(Data on locating visible targets)
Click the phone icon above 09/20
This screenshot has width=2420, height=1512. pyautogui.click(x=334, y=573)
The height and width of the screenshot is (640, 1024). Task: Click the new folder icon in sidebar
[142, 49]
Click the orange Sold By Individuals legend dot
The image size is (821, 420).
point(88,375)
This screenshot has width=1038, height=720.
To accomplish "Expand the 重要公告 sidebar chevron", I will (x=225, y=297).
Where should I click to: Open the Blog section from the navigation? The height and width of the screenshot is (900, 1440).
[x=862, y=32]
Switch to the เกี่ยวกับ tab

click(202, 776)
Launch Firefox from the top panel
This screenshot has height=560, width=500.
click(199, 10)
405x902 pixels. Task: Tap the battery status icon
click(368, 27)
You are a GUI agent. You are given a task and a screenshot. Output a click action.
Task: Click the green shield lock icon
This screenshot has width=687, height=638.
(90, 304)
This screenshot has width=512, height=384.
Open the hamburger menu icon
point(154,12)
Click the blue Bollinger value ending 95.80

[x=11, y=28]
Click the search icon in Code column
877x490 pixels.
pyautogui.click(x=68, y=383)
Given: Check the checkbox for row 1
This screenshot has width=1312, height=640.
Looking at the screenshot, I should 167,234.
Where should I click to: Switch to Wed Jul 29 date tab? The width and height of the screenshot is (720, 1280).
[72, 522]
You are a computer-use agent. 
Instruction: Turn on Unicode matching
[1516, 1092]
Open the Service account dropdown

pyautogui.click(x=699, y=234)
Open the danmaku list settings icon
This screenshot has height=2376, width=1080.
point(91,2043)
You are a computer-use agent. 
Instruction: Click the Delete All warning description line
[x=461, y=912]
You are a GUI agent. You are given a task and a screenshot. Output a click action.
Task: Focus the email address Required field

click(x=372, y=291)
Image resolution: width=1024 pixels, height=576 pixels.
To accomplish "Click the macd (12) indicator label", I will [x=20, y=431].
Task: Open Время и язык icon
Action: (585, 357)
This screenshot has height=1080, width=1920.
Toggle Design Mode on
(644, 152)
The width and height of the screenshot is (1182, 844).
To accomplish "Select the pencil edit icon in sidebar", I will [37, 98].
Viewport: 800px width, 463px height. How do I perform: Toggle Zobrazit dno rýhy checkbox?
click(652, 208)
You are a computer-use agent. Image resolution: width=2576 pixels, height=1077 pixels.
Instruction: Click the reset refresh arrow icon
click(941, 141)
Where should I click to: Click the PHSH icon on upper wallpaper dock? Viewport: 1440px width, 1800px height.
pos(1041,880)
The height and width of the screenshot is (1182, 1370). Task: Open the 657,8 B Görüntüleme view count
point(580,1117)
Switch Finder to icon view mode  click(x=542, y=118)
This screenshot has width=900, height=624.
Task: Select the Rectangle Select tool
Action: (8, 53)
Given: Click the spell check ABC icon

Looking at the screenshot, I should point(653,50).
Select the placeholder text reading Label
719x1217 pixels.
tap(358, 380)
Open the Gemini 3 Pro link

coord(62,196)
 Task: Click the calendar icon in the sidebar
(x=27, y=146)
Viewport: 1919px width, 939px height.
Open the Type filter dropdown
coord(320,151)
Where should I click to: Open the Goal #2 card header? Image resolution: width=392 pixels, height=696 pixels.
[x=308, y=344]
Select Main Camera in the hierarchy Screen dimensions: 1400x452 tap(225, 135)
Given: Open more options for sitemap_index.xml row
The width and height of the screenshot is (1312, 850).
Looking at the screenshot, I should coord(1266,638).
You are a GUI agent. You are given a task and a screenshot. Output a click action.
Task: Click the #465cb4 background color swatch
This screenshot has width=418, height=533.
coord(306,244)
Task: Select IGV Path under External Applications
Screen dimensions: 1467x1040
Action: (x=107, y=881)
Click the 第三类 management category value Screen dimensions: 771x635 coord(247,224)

■ **WHAT YOU WILL DO**
Transcribe the lines of the records above without any change, starting at the line containing "Select Main Camera" and ending at the line containing "Looking at the screenshot, I should coord(1266,638).".

■ **COMPLETE OUTPUT**
Select Main Camera in the hierarchy Screen dimensions: 1400x452 tap(225, 135)
Given: Open more options for sitemap_index.xml row
The width and height of the screenshot is (1312, 850).
Looking at the screenshot, I should coord(1266,638).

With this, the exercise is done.